▶ [AIM OF THE TASK]
Below are the entries to work from; restate word for word the portion that opens with the line containing "欺辱凌辱 (61, 1378)" and closes with the line containing "Cosplay (172, 1346)", keeping both.

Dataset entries
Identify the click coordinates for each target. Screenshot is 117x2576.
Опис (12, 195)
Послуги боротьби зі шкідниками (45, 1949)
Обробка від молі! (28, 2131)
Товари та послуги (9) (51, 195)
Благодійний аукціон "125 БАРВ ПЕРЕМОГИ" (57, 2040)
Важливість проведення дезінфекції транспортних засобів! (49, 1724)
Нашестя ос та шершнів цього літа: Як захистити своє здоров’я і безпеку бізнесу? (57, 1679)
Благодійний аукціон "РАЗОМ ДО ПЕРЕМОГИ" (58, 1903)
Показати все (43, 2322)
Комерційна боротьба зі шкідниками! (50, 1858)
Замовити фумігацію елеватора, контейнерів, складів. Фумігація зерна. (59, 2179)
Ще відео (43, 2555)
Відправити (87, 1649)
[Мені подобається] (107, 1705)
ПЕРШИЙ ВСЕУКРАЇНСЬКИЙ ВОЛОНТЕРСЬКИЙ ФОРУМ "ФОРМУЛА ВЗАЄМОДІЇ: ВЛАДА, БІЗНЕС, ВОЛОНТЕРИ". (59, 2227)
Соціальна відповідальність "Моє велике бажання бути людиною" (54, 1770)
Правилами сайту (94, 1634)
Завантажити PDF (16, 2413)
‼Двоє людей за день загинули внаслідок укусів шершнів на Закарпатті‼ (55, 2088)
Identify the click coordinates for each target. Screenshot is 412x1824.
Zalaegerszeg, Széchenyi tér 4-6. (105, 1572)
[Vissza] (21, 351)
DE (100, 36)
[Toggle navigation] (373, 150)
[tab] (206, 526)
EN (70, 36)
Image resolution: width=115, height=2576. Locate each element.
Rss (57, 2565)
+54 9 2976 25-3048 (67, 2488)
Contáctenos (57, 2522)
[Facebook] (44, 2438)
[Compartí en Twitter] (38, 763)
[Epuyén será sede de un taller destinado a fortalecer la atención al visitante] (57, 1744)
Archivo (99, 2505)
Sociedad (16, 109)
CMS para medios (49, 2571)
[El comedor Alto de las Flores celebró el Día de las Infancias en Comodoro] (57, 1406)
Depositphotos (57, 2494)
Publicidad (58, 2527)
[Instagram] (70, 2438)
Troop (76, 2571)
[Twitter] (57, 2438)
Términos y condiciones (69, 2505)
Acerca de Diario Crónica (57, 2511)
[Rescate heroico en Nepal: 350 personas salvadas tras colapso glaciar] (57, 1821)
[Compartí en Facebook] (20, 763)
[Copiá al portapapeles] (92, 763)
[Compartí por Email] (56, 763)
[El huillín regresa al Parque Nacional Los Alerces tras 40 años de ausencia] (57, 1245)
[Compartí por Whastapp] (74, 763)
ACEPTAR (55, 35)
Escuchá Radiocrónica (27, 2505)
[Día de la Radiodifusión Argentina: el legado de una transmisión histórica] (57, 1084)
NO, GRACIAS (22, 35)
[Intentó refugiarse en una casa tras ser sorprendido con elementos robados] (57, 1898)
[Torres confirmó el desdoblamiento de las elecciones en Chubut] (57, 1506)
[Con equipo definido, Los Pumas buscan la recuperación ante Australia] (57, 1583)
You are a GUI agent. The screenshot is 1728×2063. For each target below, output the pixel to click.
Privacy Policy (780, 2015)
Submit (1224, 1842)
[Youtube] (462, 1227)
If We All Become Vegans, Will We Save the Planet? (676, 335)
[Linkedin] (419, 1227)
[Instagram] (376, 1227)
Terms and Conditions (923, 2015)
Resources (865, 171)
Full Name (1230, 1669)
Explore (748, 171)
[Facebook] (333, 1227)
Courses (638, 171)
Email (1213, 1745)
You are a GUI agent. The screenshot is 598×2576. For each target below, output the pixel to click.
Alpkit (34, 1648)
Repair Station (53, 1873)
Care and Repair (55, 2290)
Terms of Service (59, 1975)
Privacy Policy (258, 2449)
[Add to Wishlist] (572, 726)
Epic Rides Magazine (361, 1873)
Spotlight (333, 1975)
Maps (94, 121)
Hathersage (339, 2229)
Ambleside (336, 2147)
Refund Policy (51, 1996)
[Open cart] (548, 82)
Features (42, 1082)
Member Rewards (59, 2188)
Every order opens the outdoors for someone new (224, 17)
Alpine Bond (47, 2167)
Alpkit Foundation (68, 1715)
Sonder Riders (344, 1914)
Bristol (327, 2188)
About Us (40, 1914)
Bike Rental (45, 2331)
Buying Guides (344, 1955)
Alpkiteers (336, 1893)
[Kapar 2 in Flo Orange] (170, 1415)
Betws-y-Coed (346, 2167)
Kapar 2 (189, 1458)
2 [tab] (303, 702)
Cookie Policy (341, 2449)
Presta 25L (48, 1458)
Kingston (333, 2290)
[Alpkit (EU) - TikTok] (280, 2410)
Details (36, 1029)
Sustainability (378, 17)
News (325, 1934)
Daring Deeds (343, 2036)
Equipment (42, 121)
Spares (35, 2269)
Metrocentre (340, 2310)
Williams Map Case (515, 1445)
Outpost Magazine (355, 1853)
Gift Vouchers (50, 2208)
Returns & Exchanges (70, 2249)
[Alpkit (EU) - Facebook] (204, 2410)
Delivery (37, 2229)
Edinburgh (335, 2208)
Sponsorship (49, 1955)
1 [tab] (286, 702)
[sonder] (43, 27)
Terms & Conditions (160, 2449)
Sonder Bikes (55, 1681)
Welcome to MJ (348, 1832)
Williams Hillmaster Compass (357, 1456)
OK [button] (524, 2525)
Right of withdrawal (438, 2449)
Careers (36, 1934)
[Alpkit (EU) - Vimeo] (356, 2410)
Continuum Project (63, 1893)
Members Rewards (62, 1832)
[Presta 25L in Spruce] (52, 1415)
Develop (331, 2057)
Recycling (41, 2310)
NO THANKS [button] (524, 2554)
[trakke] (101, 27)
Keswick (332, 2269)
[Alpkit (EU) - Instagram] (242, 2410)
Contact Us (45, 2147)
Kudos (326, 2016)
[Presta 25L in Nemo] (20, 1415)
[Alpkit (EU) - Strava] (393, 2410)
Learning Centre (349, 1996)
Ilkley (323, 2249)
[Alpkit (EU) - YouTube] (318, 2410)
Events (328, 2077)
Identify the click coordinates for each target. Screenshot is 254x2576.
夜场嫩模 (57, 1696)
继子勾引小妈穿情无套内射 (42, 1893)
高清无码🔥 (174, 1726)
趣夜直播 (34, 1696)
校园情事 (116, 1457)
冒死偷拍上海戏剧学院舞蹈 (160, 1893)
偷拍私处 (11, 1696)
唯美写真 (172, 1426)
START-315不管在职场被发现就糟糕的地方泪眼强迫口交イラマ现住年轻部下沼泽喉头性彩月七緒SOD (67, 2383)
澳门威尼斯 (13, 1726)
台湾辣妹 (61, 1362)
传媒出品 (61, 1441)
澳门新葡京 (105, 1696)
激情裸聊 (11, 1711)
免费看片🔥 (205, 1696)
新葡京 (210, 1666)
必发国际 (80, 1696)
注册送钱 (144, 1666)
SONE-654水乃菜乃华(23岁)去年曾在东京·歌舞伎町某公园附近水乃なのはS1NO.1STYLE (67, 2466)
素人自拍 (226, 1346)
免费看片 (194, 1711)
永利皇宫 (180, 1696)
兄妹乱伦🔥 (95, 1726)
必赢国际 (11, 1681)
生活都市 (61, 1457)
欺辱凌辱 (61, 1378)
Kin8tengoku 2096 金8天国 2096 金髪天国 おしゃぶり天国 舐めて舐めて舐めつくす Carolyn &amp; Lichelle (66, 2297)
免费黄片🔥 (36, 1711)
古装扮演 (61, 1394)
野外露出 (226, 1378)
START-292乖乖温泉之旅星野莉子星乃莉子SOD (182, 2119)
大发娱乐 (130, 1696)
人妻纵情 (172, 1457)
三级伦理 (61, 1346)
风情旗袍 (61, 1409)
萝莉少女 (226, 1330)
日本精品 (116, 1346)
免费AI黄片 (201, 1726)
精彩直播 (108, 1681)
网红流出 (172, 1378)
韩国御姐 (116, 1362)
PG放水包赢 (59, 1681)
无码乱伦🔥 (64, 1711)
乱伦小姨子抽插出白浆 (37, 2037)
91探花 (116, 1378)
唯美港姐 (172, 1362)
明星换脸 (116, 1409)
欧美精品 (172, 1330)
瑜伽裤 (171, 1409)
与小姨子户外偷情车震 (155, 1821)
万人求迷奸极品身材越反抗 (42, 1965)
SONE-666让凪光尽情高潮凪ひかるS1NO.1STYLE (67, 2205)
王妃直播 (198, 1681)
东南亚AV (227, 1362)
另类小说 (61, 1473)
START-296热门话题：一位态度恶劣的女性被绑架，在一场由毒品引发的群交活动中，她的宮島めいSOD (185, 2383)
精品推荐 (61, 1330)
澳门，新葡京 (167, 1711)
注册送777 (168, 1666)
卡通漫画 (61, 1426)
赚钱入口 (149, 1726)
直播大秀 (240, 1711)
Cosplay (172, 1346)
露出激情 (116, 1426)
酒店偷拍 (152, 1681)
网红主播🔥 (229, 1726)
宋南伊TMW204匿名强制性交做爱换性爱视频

▶ [THE ANSWER]
欺辱凌辱 (61, 1378)
Kin8tengoku 2096 金8天国 2096 金髪天国 おしゃぶり天国 舐めて舐めて舐めつくす Carolyn &amp; Lichelle (66, 2297)
免费黄片🔥 (36, 1711)
古装扮演 (61, 1394)
野外露出 (226, 1378)
START-292乖乖温泉之旅星野莉子星乃莉子SOD (182, 2119)
大发娱乐 (130, 1696)
人妻纵情 (172, 1457)
三级伦理 (61, 1346)
风情旗袍 (61, 1409)
萝莉少女 (226, 1330)
日本精品 (116, 1346)
免费AI黄片 (201, 1726)
精彩直播 (108, 1681)
网红流出 (172, 1378)
韩国御姐 (116, 1362)
PG放水包赢 (59, 1681)
无码乱伦🔥 (64, 1711)
乱伦小姨子抽插出白浆 (37, 2037)
91探花 (116, 1378)
唯美港姐 (172, 1362)
明星换脸 (116, 1409)
欧美精品 (172, 1330)
瑜伽裤 (171, 1409)
与小姨子户外偷情车震 (155, 1821)
万人求迷奸极品身材越反抗 (42, 1965)
SONE-666让凪光尽情高潮凪ひかるS1NO.1STYLE (67, 2205)
王妃直播 (198, 1681)
东南亚AV (227, 1362)
另类小说 (61, 1473)
START-296热门话题：一位态度恶劣的女性被绑架，在一场由毒品引发的群交活动中，她的宮島めいSOD (185, 2383)
精品推荐 (61, 1330)
澳门，新葡京 (167, 1711)
注册送777 (168, 1666)
卡通漫画 (61, 1426)
赚钱入口 (149, 1726)
直播大秀 (240, 1711)
Cosplay (172, 1346)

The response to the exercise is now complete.